General Mills will begin labeling products nationwide that contain genetically modified ingredients — a “watershed” development, according to one consumer group.
Golden Valley-based General Mills said Friday that since it will be forced by July 1 to begin labeling for GMOs in Vermont — the result of a state law there — it will extend GMO labeling nationwide.
Earlier this week, the U.S. Senate failed to advance a bill that would have outlawed states from passing laws that required GMO labeling on packaged foods. The defeat was a blow to the food industry, which has opposed national and state laws requiring GMO labeling.
“We can’t label our products for only one state without significantly driving up costs for our consumers, and we simply won’t do that,” Jeff Harmening, head of General Mills’ U.S. retail operations, said in a post on a company blog Friday. “The result: Consumers all over the country will soon begin seeing words legislated by the state of Vermont on the labels of many of their favorite General Mills food products.”
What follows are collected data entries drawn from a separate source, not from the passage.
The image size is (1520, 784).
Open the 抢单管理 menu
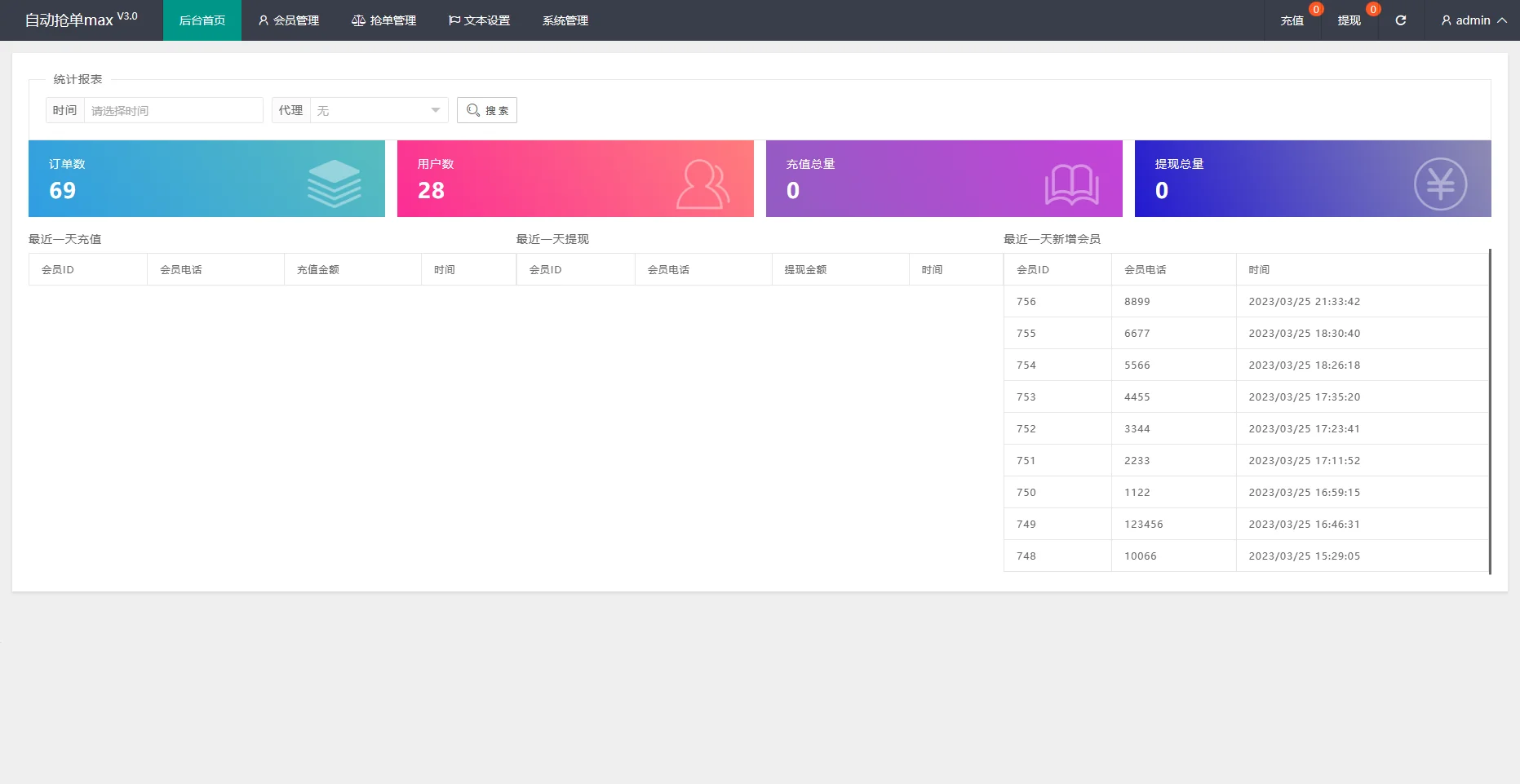pyautogui.click(x=384, y=20)
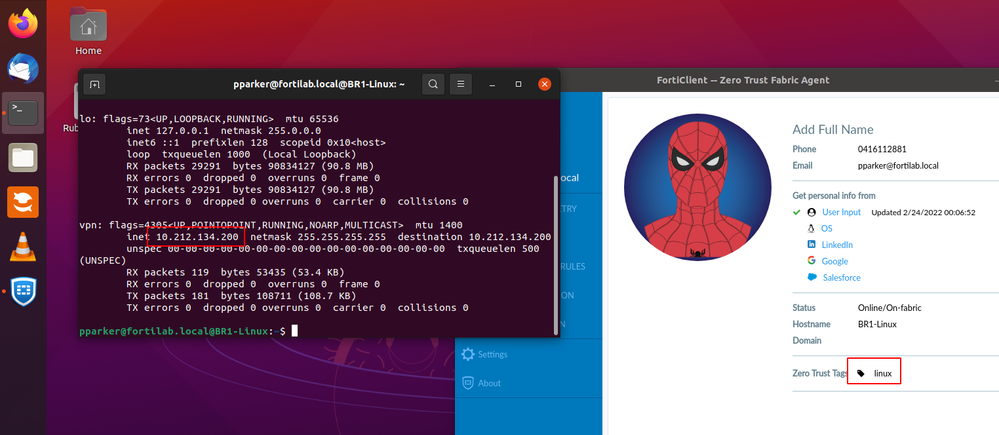Click the Terminal icon in the dock
The image size is (999, 435).
(24, 112)
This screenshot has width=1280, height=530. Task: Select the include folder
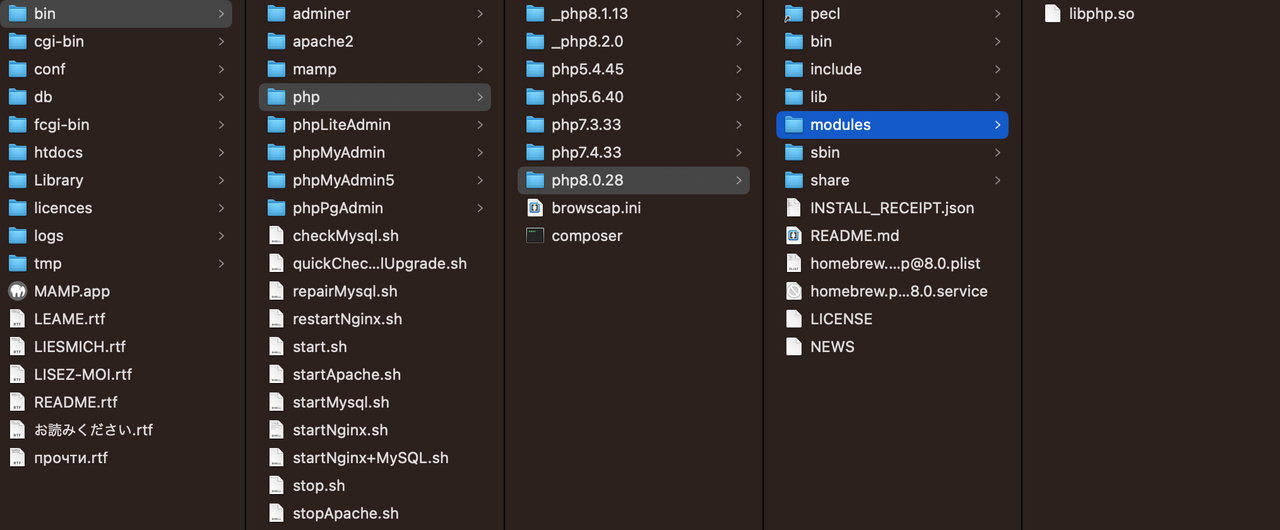[835, 69]
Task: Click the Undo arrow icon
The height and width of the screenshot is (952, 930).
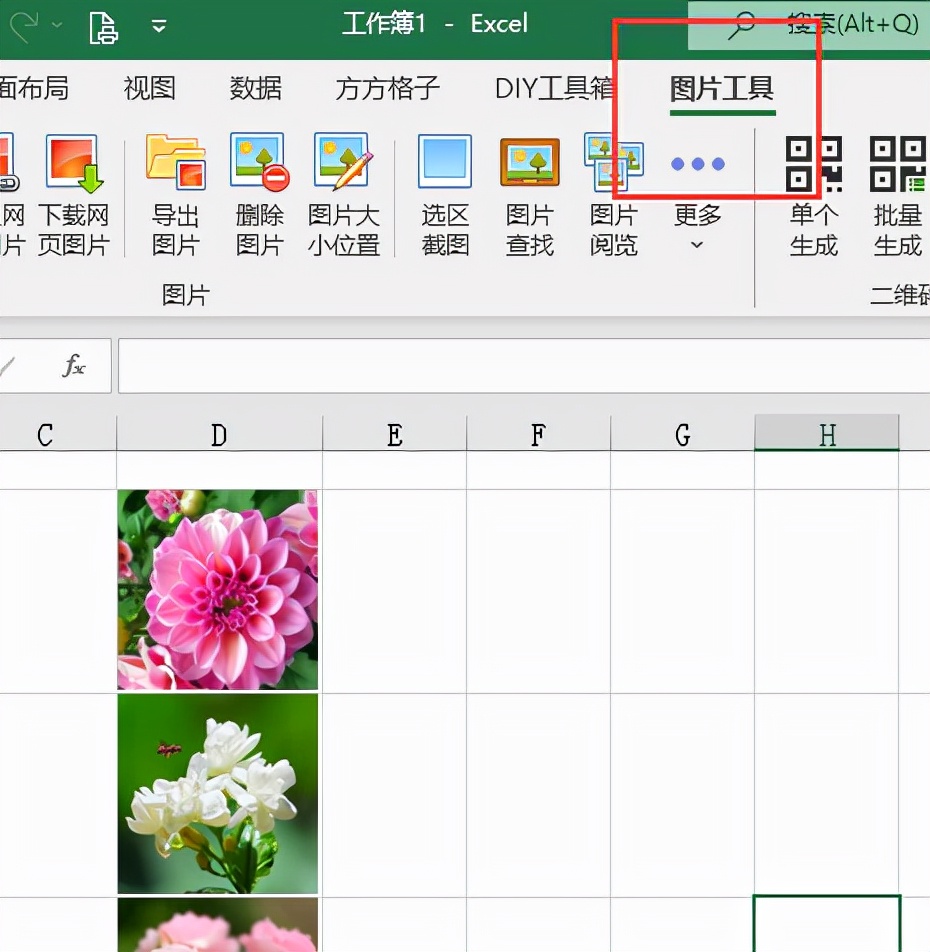Action: click(25, 23)
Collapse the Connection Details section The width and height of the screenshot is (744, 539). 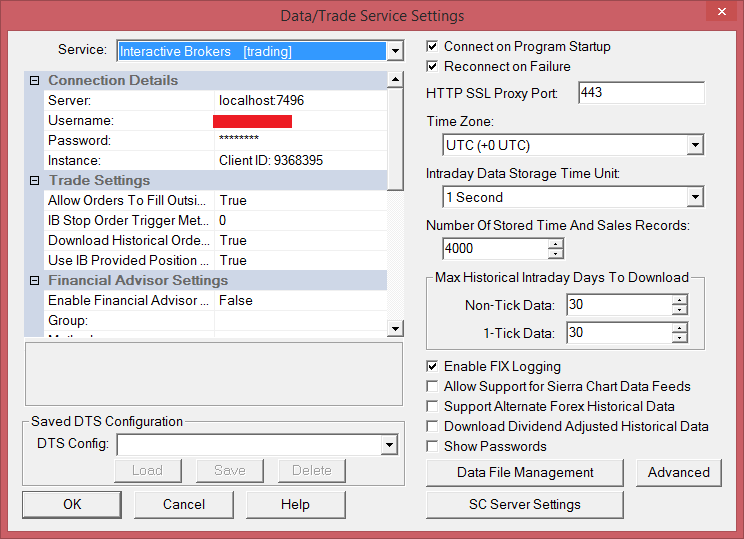(x=34, y=81)
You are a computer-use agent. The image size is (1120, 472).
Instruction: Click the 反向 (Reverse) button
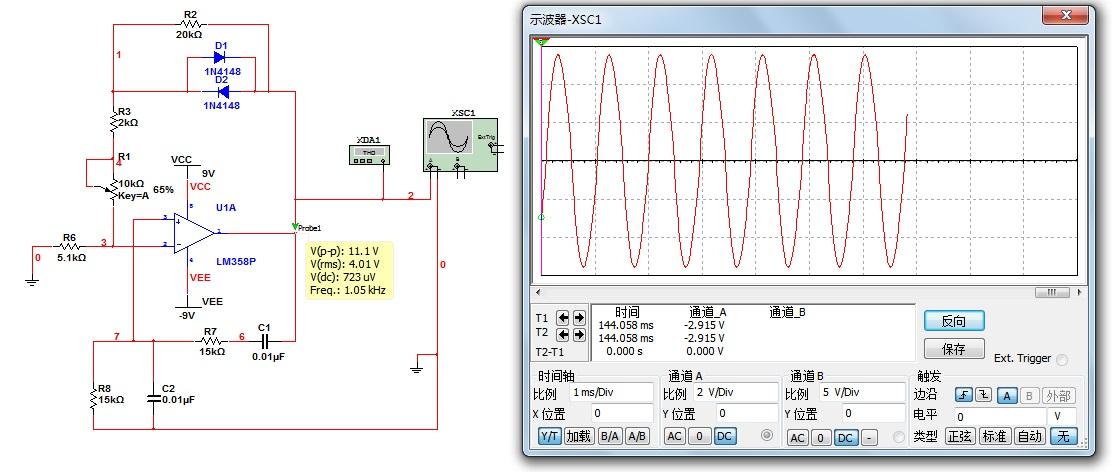pyautogui.click(x=954, y=321)
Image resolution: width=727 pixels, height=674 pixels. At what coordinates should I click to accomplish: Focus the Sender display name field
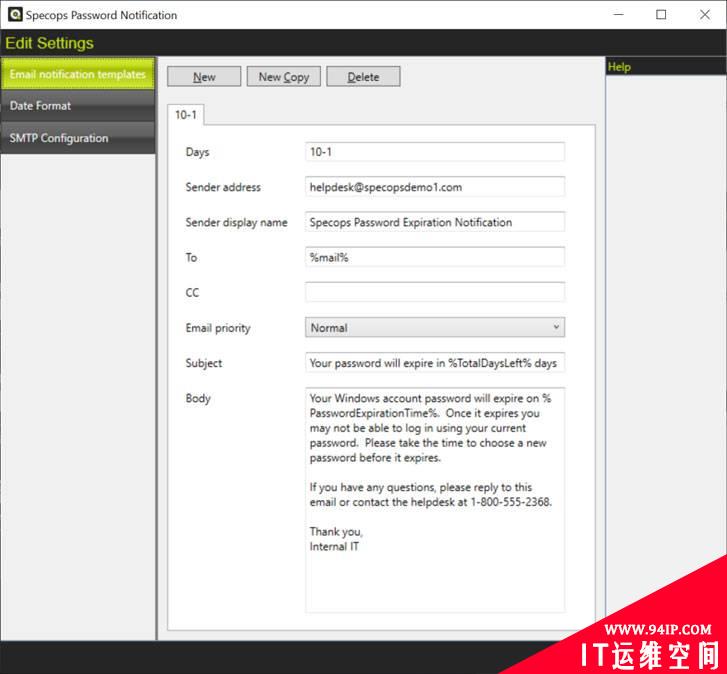coord(434,222)
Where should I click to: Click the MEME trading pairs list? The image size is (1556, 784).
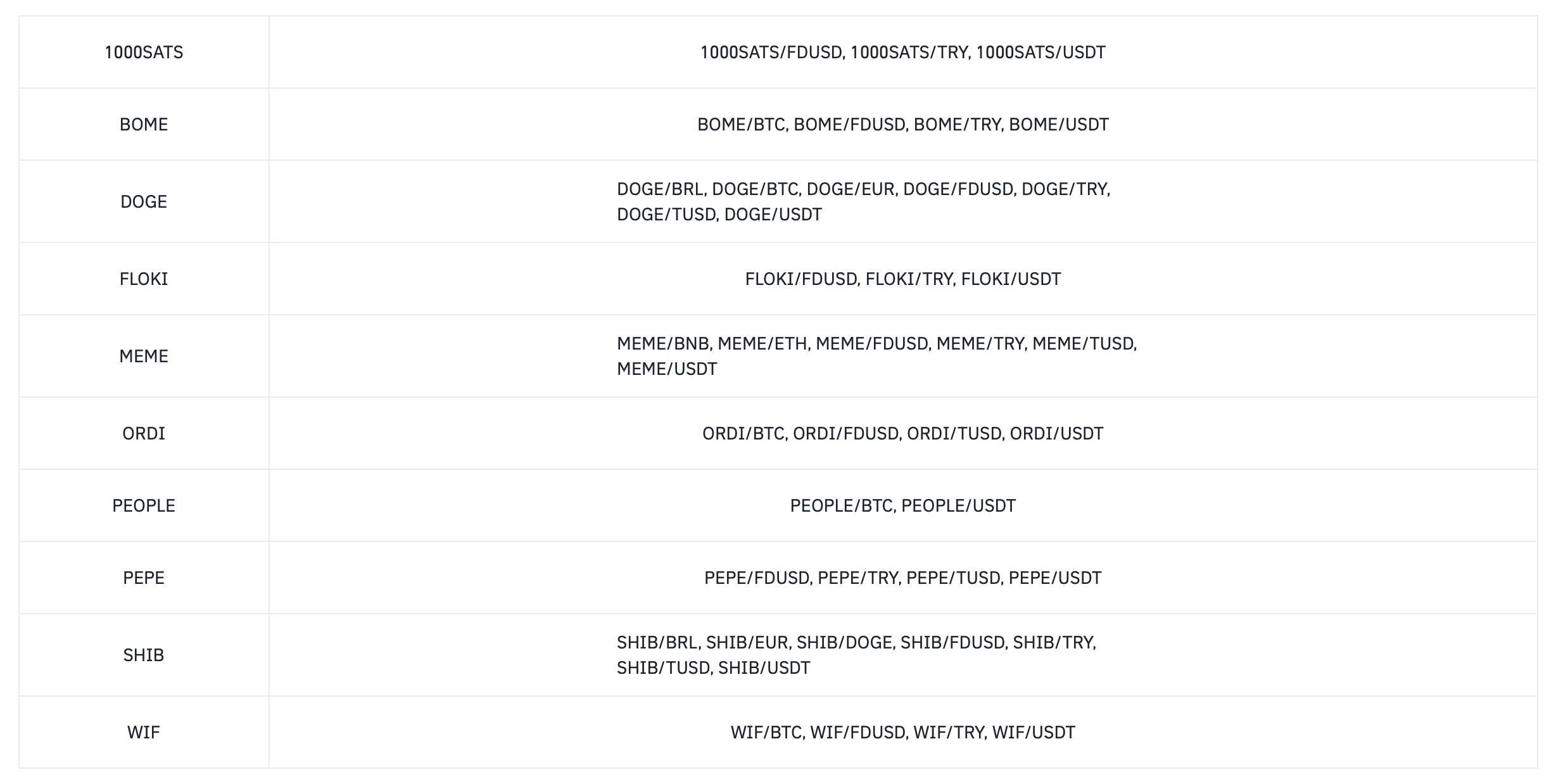(876, 356)
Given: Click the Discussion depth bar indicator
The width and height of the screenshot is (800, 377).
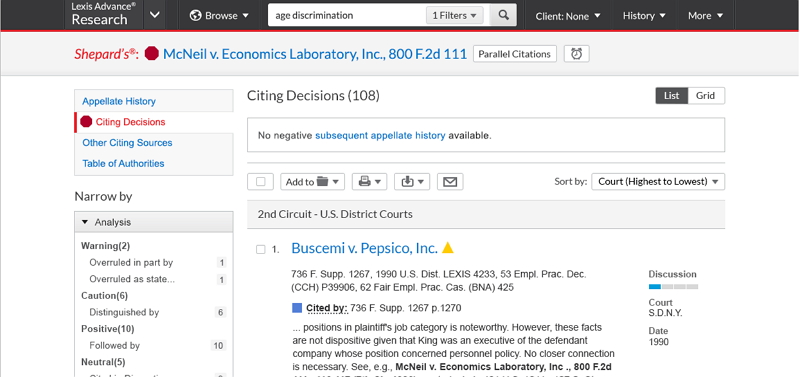Looking at the screenshot, I should click(673, 287).
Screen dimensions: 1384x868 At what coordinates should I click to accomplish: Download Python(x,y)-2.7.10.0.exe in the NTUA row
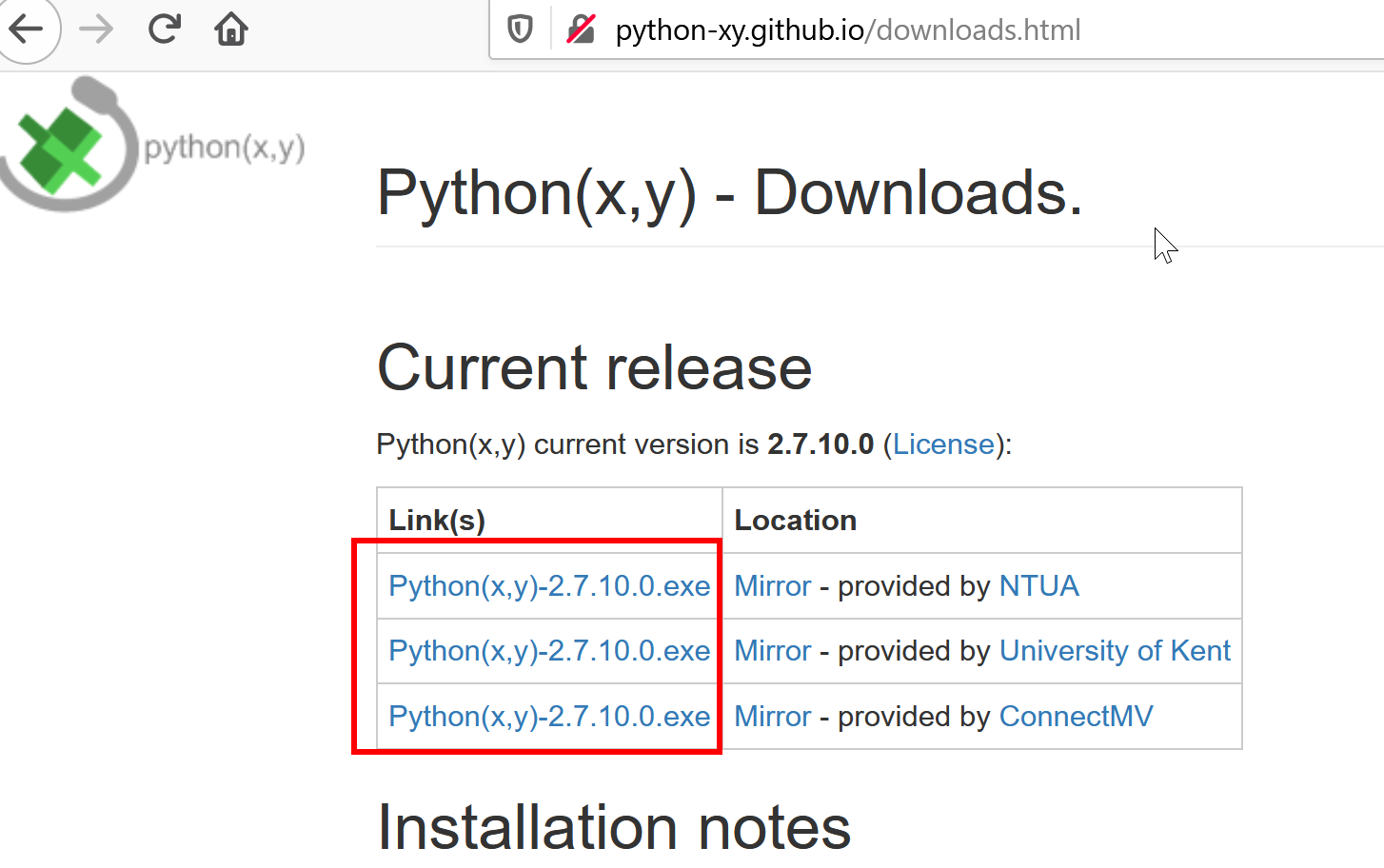[x=549, y=586]
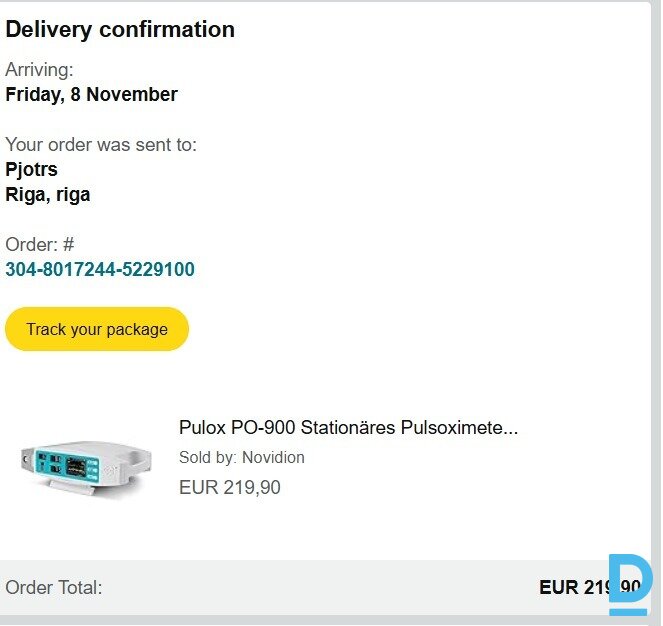Click the bold order total amount
This screenshot has height=626, width=663.
click(x=572, y=588)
Labeling for genetically modified ingredients has been a contentious topic the past few years. The food industry claims that such labels are unnecessary because GMOs were long ago approved by federal food safety regulators. A growing number of consumers have been suspect of GMOs nonetheless, and GMO-labeling proponents say they have a right to know what’s in their food.
“By any measure, today’s development is a watershed moment in the fight for more transparency,” said Scott Faber of the Environmental Working Group. “I applaud General Mills. They’re going to disclose the presence of GMOs and give everyone factual information. This is terrific for consumers.”
Still, General Mills hasn’t altered its support for national legislation that would bar state labeling laws, without requiring national GMO labeling.
“Our position on GMO labeling hasn’t wavered at all,” Harmening said. “We are fully aligned with the Grocery Manufacturers Association,” a big trade group pushing against mandatory labeling in Congress. The association also has filed a federal suit arguing the Vermont law is constitutional.
Campbell Soup Co. is the only major U.S. packaged food company to break ranks with the industry by announcing in January that it supports national, mandatory GMO labeling and are ready to add GMO information to labels by the Vermont deadline.
Several states have had referendums or legislative votes to require GMO labeling, but Vermont is the only one to pass such a law and put it into effect.
“One small state’s law is setting labeling standards for consumers across the country,” the Grocery Manufacturers Association said in a statement, adding that it’s “a serious problem for businesses.”
Alexia Howard, a stock analyst at Sanford Bernstein, said other packaged food makers are likely to follow General Mills.
“The Vermont situation looks now like it is coming to fore so the companies have to do something,” she said. “They basically have a choice: They don’t participate in Vermont or they label the product nationally.”
For a food manufacturer, it makes little economic sense to label products just for Vermont, one of the smallest U.S. states with a population of 627,000, about 20 percent of the Twin Cities metro area.
And if a food company ignores the Vermont law, it could incur significant fines.
“It’s really unmanageable to exclude your product in Vermont or ship (GMO-labeled) product just to Vermont,” Harmening said in an interview with the Star Tribune. Due to production schedules, food makers must start labeling for Vermont soon. “It’s not like you can flip a switch on June 15 and have your (GMO-labeled) products on shelves July 1.”
Vermont requires that labels say an item is either produced with genetic engineering, or partially produced with genetic engineering, depending on the weight of GMO-derived ingredients. General Mills will place the GMO information near the ingredients list on food labels, in about the same-sized type.
Most corn, soybeans and beet sugar produced in the United States are grown from genetically modified seeds. Thus, supermarkets are filled with thousands of products containing ingredients that are qualified as GMO-derived.
General Mills also said Friday it has added a search tool on its website, ask.generalmills.com, to provide GMO ingredient information for hundreds of U.S. products.
So what will General Mills do if the food industry ultimately prevails in Congress with a ban on state labeling laws — or in federal court with a ruling against Vermont? Will the company then drop GMO labels? Harmening declined to speculate.
In the meantime, General Mills can bask in the approval of GMO labeling advocates. “It’s great decision for General Mills to be a leader on this,” said Heather Flesland, director of the labeling group Right to Know Minnesota.